Os primeiros quioscos de jornais de Espanha instalaram-se na Porta do Sol de Madri em 1861. Seguiram-lhe os da Rambla, em Barcelona, e pouco a pouco começaram a ocupar as aceras de todo o país. Sobreviveram à guerra, à ditadura, à crise do petróleo e às desvalorizações da peseta, mas não a internet . Faz uma década, 7.600 destes estabelecimentos permaneciam abertos. Agora só perduran ao redor de 4.000, e a cifra mingua a cada dia…
Os quioscos turísticos
No quiosco de Passeio de Graça com Grande Via, no centro de Barcelona, pode-se comprar desde um tour a Port Aventura até a t-shirt de Lewandowski . O café é Tupinamba; os helicópteros, de brinquedo; as lâminas, da Sagrada Família; as xícaras, como é típico na cidade condal, de flamenca; e também há um caixa automático de ATM. E a imprensa? Sim, também têm um par de instâncias das principais cabeceiras por trás das montanhas de souvernirs .
"Estou desbordado. Entre ordenar o estoque, atender aos turistas e preocupar-me de que não me roubem, não tenho tempo para falar contigo. O negócio vai bem", explica o quiosquero enquanto ordena ímans, como não, de flamenca. "Os quioscos turísticos são os que melhor atiram", coincide Jordi Bastardas, vice-presidente da Associação Profissional de Vendedores de Imprensa de Barcelona e Província, em declarações a este meio. Os de bairro que ainda sobrevivem não podem dizer o mesmo.
Jornais: viagem de ida e volta
Mal uns metros mais acima, já em pleno alargue barcelonés, um quiosquero se encontra a ponto de baixar a persiana. "No final de mês pôr em traspasso porque não me dá para comer", lamenta Dani, quem assegura que, de portas para adentro, "podemos vender quase o que queiramos e temos o que nos pede a gente", o problema são "a praga de supermercados 24 horas" e "os jornais".
"Estou obrigado a ter jornais, mas não vendo nem três. Trazem-nos pela manhã, estão aqui umas horas, e levam-lhos pela tarde. Passeiam-nos e eu pago o transporte. Os jornais custam-me dinheiro", explica este quiosquero. "É um contrasentido", reconhece Bastardas, quem, no entanto, assegura que "bastante temos conseguido com o facto de que possam vender outros produtos".
Pontos de recarrega, caixas e bilheteiras de Amazon
Em procura de um modelo de quiosco que seja viável economicamente, outra das novidades tem sido a instalação de caixas automáticos, bilheteiras para recolher pacotes de Amazon , pontos de recarrega pára patinetes, bicicleta e motos eléctricas, e de antenas para o despliegue de redes 5G.
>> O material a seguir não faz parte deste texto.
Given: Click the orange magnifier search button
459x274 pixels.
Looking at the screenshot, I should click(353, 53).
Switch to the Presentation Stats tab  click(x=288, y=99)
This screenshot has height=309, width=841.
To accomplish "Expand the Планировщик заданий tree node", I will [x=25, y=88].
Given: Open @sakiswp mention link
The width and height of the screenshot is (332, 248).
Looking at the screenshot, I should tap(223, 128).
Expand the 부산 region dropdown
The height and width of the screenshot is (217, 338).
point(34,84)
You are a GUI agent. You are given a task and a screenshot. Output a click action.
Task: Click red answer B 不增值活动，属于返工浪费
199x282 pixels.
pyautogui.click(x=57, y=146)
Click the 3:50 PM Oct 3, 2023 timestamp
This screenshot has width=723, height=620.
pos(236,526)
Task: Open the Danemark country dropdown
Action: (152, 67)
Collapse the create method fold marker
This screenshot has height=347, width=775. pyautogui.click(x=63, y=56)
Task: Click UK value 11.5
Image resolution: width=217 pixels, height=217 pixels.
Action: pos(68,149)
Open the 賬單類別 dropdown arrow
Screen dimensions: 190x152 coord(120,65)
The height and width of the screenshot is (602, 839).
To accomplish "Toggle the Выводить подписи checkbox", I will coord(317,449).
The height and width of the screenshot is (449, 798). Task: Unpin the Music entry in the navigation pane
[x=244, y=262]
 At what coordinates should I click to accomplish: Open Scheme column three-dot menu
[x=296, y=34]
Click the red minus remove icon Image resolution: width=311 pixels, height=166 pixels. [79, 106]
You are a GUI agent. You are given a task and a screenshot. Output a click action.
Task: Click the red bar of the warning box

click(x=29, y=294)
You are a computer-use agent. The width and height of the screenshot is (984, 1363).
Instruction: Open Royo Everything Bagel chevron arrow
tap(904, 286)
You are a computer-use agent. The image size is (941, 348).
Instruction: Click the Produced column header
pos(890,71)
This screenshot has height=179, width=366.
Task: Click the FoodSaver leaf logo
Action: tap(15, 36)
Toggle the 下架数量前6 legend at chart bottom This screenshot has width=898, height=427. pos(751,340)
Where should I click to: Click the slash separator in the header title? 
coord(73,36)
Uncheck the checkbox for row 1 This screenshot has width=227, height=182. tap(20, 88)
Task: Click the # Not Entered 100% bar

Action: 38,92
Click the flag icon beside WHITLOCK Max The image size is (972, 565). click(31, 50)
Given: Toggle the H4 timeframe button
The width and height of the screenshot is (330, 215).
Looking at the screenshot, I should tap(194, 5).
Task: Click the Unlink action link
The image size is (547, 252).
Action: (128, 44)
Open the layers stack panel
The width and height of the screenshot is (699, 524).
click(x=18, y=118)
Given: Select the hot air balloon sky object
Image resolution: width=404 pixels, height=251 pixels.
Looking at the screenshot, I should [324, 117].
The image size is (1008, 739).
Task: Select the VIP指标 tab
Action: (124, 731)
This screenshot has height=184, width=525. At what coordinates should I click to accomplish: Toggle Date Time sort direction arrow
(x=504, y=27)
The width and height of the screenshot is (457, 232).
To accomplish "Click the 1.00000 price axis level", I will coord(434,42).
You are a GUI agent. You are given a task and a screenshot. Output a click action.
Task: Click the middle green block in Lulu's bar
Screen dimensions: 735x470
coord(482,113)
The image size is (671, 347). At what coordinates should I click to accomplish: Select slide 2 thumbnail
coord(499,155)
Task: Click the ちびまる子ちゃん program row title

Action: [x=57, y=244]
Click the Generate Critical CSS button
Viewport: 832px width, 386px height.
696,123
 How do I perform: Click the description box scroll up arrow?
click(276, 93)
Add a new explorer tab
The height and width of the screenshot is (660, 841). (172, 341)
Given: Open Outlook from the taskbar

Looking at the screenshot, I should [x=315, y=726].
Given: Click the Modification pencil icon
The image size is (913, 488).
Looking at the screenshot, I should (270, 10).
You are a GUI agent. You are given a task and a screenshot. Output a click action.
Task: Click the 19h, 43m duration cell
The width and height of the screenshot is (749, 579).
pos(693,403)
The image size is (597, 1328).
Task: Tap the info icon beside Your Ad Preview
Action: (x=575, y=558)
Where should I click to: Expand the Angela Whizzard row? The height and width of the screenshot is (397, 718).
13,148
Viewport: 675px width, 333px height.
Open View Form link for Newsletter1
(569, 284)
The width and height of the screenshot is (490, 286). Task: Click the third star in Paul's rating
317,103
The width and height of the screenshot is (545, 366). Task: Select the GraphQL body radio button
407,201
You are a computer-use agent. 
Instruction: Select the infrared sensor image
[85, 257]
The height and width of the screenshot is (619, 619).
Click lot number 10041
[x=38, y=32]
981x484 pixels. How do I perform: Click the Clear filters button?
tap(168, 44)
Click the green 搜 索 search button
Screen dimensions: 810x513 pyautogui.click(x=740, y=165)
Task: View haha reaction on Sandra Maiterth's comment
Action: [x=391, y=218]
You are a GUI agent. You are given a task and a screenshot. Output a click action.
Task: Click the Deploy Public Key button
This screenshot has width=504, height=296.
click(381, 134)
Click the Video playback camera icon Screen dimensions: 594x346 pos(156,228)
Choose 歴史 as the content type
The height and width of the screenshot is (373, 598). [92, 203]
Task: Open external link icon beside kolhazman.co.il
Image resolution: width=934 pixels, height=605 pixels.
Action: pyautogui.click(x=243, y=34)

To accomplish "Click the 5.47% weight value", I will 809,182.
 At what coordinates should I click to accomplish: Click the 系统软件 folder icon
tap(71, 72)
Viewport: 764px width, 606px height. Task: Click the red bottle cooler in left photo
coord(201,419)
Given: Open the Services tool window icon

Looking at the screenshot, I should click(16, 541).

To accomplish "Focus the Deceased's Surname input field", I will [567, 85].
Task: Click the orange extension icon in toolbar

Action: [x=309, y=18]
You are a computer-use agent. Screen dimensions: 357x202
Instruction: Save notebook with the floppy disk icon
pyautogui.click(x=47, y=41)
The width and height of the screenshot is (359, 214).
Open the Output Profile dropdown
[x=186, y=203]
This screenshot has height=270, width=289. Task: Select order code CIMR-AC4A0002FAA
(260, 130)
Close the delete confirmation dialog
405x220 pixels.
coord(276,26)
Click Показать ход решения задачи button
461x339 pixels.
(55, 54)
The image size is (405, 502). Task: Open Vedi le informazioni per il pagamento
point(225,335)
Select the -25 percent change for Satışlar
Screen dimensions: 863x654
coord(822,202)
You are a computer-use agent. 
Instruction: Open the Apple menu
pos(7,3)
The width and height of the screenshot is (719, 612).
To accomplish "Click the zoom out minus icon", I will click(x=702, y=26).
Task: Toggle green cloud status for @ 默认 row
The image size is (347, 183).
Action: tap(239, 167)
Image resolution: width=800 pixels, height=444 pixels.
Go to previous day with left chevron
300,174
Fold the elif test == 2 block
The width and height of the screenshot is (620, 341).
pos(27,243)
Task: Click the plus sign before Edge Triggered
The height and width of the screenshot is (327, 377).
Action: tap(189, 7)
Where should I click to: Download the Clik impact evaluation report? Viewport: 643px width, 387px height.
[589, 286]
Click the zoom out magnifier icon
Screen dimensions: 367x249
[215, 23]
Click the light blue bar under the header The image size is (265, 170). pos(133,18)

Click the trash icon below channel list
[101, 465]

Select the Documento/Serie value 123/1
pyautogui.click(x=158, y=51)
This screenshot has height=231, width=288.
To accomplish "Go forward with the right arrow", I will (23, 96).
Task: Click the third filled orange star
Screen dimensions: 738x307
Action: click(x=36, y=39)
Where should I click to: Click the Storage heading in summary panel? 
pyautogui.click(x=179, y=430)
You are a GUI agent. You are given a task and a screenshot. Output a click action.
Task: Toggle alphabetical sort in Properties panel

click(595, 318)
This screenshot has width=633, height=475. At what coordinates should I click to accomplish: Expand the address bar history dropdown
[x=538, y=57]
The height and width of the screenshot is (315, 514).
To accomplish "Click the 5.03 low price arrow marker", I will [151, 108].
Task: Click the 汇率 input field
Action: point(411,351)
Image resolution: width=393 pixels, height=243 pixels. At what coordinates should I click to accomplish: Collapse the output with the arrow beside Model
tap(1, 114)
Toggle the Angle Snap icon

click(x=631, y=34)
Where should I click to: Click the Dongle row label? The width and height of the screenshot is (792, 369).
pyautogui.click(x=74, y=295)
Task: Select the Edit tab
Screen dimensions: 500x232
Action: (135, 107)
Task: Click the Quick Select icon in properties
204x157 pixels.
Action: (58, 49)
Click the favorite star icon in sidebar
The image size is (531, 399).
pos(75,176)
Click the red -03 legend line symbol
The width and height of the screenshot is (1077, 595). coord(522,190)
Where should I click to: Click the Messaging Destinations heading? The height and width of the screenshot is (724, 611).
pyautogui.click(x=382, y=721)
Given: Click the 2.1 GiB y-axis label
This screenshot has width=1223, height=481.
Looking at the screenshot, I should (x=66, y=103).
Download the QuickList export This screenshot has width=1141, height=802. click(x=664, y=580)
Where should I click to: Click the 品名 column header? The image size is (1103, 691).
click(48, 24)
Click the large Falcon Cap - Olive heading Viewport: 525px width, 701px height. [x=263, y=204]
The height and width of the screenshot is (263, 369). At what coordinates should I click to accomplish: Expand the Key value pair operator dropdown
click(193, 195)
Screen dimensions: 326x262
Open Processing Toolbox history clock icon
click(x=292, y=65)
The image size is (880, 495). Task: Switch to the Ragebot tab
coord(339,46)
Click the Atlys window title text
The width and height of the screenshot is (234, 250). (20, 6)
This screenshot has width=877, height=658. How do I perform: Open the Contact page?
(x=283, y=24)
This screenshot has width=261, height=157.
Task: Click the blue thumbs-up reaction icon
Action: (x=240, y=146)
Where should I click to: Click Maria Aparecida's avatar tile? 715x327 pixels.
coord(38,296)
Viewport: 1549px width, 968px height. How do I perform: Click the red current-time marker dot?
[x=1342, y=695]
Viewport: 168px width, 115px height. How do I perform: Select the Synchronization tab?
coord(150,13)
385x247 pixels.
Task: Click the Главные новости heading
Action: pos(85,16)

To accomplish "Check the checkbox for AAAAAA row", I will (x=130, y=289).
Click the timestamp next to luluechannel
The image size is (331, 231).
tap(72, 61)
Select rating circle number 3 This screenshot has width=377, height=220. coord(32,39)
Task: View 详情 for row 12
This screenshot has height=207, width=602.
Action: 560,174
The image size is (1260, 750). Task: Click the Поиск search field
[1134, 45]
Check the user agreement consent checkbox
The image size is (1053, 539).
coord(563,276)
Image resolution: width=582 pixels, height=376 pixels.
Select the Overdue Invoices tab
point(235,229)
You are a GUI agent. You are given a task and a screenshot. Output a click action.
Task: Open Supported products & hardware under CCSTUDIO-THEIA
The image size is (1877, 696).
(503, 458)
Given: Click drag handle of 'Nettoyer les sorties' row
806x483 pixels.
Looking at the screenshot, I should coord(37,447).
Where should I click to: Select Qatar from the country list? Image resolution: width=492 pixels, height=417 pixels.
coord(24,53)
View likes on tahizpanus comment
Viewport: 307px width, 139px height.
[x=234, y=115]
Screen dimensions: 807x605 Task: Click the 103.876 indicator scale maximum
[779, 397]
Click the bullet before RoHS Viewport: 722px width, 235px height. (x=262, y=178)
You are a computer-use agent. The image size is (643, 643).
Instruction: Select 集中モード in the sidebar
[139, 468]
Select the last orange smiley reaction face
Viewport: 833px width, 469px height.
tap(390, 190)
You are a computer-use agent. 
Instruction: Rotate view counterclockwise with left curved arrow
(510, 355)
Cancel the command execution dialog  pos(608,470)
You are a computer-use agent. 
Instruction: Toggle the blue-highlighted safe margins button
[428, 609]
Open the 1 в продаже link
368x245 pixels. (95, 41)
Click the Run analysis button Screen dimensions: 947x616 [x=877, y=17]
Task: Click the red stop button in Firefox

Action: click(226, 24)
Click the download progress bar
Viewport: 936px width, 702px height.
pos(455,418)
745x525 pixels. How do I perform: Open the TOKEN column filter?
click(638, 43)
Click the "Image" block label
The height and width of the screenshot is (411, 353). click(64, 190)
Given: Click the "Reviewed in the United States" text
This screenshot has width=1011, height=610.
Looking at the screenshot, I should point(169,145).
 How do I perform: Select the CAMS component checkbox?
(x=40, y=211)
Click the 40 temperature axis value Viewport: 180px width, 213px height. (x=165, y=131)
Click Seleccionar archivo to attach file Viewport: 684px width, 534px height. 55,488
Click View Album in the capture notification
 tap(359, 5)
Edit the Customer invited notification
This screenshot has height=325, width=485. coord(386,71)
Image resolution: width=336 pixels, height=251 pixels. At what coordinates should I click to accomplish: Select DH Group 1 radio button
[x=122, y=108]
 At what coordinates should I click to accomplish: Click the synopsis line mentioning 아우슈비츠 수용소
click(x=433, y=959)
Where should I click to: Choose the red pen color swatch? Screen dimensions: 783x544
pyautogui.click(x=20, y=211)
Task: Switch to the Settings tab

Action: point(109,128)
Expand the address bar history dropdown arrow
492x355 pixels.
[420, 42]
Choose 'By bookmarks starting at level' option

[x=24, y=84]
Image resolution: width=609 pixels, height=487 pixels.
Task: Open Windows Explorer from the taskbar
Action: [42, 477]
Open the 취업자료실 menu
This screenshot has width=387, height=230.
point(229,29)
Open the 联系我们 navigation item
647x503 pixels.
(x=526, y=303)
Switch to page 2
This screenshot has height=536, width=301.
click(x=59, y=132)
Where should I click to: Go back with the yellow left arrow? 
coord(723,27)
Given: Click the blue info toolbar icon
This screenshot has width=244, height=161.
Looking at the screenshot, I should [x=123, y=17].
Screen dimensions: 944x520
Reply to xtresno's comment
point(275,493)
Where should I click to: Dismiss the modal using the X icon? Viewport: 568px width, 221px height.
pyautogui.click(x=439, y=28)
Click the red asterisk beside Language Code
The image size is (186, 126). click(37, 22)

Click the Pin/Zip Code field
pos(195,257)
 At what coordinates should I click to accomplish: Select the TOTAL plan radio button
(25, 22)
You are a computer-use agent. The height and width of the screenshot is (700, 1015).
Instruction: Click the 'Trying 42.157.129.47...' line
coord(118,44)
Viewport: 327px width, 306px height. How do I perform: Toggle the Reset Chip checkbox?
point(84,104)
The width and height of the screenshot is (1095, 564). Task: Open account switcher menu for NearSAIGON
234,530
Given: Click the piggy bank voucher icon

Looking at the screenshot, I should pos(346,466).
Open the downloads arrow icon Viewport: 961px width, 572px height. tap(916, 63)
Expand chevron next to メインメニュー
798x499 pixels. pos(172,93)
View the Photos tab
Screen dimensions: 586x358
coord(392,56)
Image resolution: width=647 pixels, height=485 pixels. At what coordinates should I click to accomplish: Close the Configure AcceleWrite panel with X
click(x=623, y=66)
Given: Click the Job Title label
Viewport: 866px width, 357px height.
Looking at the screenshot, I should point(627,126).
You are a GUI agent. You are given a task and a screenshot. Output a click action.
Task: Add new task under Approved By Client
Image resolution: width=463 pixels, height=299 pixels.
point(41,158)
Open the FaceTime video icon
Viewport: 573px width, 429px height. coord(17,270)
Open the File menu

A empresa Urban Service Point, por exemplo, que tem como sócios a Amazon, Euronet, Yego Urban Mobility, Superpedestrian, Ridemovi ou Cooltra, entre outros, já tem transformado mais de 200 quioscos repartidos entre Madri, Barcelona, Málaga e Granada.
Reinventarse ou morrer
"Têm fechado demasiados quioscos. Há que procurar alternativas ao papel", se resignan desde a Associação Profissional de Vendedores de Imprensa de Barcelona e Província. "Têm-se de reinventar porque o público já não lê jornais em papel, mas os postos na rua seguem sendo atraentes", expõe o catedrático da Universidade Autónoma de Barcelona e autor do livro O populismo: como as multidões têm sido temidas, manipuladas e seduzidas, José María Perceval.
O segredo está em "jogar-lhe imaginación" e que, ao mesmo tempo, "mantenham uma vinculação cultural com a cidade", explica o experiente, quem opina que não faz sentido que um norte-americano visite Barcelona e se vá a EE.UU. com um chapéu mexicano e uma boneca flamenca. "Mas os quiosqueros têm que se ganhar a vida e por isso há que encontrar um equilíbrio, procurar novos usos e falar com as prefeituras para que estes espaços não se convertam num estorvo para o cidadão", adverte.